**Tasks to carry out**
[a] Read the passage about the Reach at the Kennedy Center and decide whether each statement agrees with it. For each, answer yes or no and quote the words of the passage that settle it: (i) The crinkle concrete is used in the Justice Forum, the two dance studios, and the large central rehearsal space. (ii) The spaces for community events are treated as secondary to the rehearsal and performance spaces. (iii) In the Justice Forum, the crinkle concrete is an appliqué added to the walls.
[b] Carry on the passage about the Reach at the Kennedy Center from its final sentence.

**Quoted passage**

————

The Reach at Kennedy Center
The Welcome Pavilion connects to the land above and other spaces below via carefully placed windows, skylights, and staircases and ramps. Courtesy Richard Barnes/Steven Holl Architects

Program certainly played a big part in the sculpting of these spaces. The Skylight Pavilion and the River Pavilion are the most flexible: Both feature projectors and other audiovisual equipment for performance, and the interiors of the rooms are cleverly and subtly sculpted for sound. Holl’s characteristic use of non-parallel room geometry and sloping, sometimes concave wall and ceiling elements, help scatter sound and avoid the pitfalls of unpleasant reflections caused by smooth parallel walls. This enables the spaces to have smooth, seamless geometry without causing acoustical problems. The classrooms and community rooms avoid parallel geometry, and despite their less athletic geometry, the use of light and visual connection to the river outdoors makes them architecturally satisfying. A noteworthy element of the design is how spaces devoted to community events don’t play second fiddle to the rehearsal and performance spaces. 

Make no mistake—sound, equally as much as light, was integral to the entire design approach of the architects. The most lauded of the acoustical solutions is the “crinkle concrete,” concrete textured to look like crinkled tin-foil or paper that features in the Justice Forum, the two dance studios, and the large central rehearsal space. Garrick Ambrose, the architect responsible for the execution of the concept, spoke to me in July of how SHA “wanted the structure to define the space, and since hard parallel walls are bad acoustically, we need to develop a texture that we could emboss into the concrete to break up the sound, diffuse the sound. In our shop, we started experimenting with different textures. . . . [A]nd we had this thick tinfoil material and started casting plaster to it and realizing that it was really intriguing.” 

In the days before architectural acoustics, 19th-century architects mitigated sound through complex ornament, which they applied to a default shoebox hall. With the emergence of acoustics as a science in the mid-20th century, acousticians realized the necessity of diffusive surfaces in avoiding acoustical pitfalls and applied, including in the original Kennedy Center concert hall, textured surfaces more in account with Modernist aesthetics were applied to the sidewalls and ceilings. However, what is most striking about Holl’s crinkle concrete approach—developed with help from Harvey Marshall Berling Associates—isn’t necessarily the texture itself, but how it is deployed. 

Typically, the approach to acoustical textures is as a defensive measure to avoid acoustical flaws, applied rather than integral to the design. Holl’s crinkle concrete walls in the Justice Forum and in other spaces are structural—the crinkle concrete isn’t an appliqué or an afterthought, but rather embedded within the architecture itself. This integral, detail-oriented way of thinking is what makes the Reach, and the myriad spaces within it, so successful. When architects conceive of sound from the beginning of a project rather as a problem to be solved later in the design stage, the results speak for themselves.

————

**Information shown**
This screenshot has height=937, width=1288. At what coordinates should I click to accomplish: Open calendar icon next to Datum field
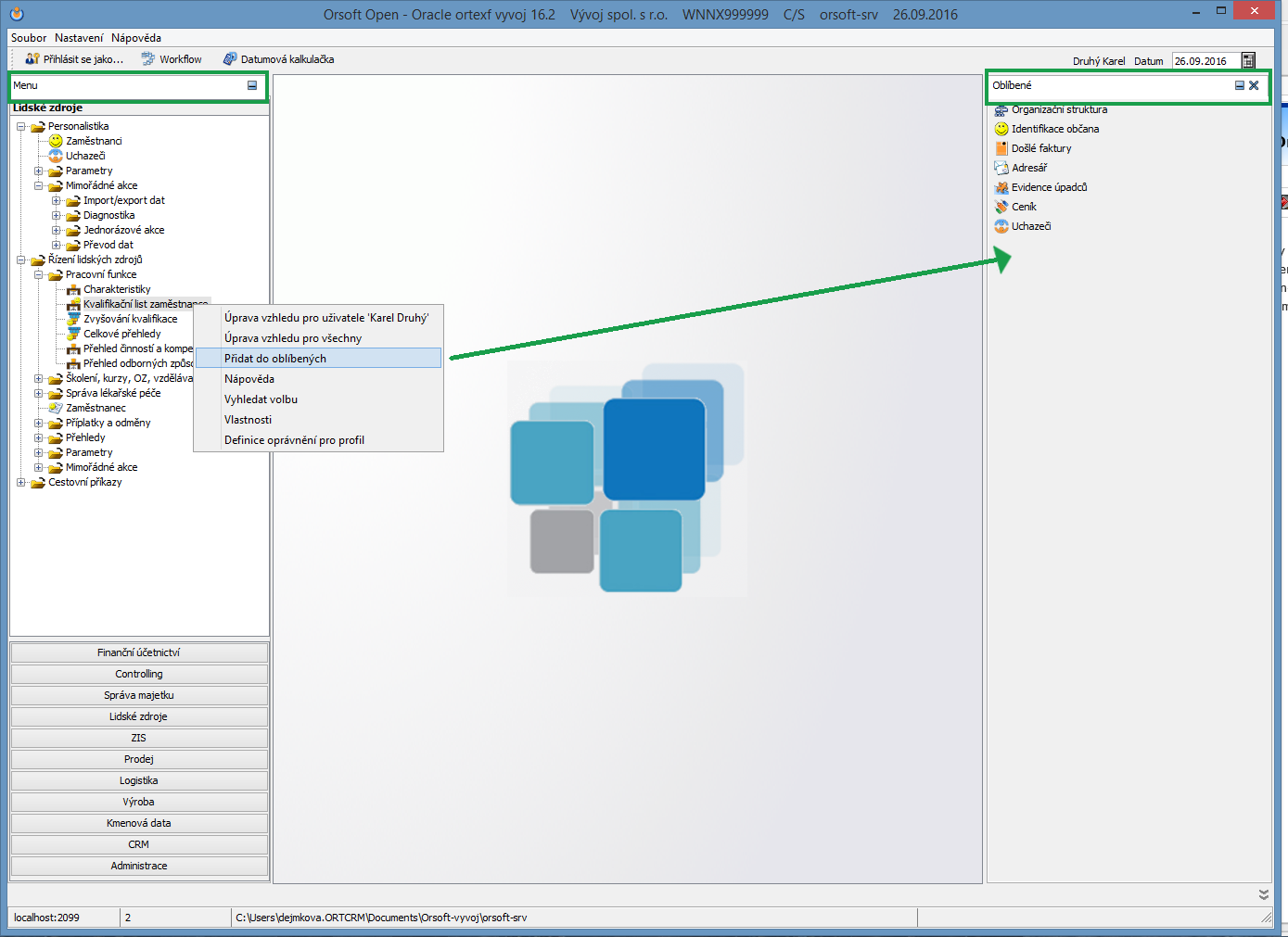tap(1248, 61)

————

**Expected answers**
[a]
(i) Yes: "features in the Justice Forum, the two dance studios, and the large central rehearsal space."
(ii) No: "spaces devoted to community events don’t play second fiddle to the rehearsal and performance spaces."
(iii) No: "Holl’s crinkle concrete walls in the Justice Forum and in other spaces are structural—the crinkle concrete isn’t an appliqué or an afterthought."

[b]
Holl’s team developed a crinkle acoustic concrete for many of the Reach’s performance and practice spaces. Courtesy Richard Barnes/Steven Holl Architects

The consideration of acoustics is seen not only in the Reach’s sculpting of rooms, but also in the very systems—structural and mechanical—that link them together. Holl’s use of weaving above and underground space helps solve a key problem faced by the original Kennedy Center, i.e., noise from air travel landing at National Airport. The ground above the Justice Forum and Studio K—the largest of the rehearsal spaces—acts not only as integrative landscape architecture, but as an insulating mass that shields the most vulnerable spaces from noise from above. 

Another notable detail is the ventilation system. Both the lobby and the performance spaces are heated and cooled by a system called displacement ventilation. Rather than a traditional HVAC system that forces cooled air down from above (creating a potential noise issue), displacement ventilation cools, or warms, the air via an underground plenum, connected to vents on the floor through which the air silently seeps in—as a result, the noise from HVAC is virtually nonexistent. 

Studio K uses a variety of acoustical techniques necessary to the flexibility to a large scale rehearsal and performance space, including the crinkle concrete, a sawtooth-shaped concrete ceiling that helps break up ceiling reflections, and absorptive curtains. Perhaps the most important element of the Reach to its purported goals of inclusiveness and engagement with the community and the landscape is its visual porosity. Windows are difficult for acoustics, as glass is highly reflective without being particularly insulating. However, the dance studios, classrooms, and rehearsal spaces are all able to be viewed from various points from above and below, which not only allows for the sculpting of light, but also avoids a common pitfall with rehearsal spaces, which is their fortress-like nature. All of these windows can be closed off for visual and sonic privacy, but the point of the glass is to open the activities occurring within the spaces to the outside world. This aim requires some vulnerability, but rather than trying to engineer this vulnerability away, the architects and the Kennedy Center itself have embraced it as a testimony to their new outward-facing vision. This is a healthy change in perspective because acoustical leakage in rehearsal spaces is, for the most part, unavoidable. The Justice Forum, windowless, with entry and exit via soundlocks, is the only space configured like a traditional performance space.

When architects conceive of sound from the beginning of a project rather as a problem to be solved later in the design stage, the results speak for themselves.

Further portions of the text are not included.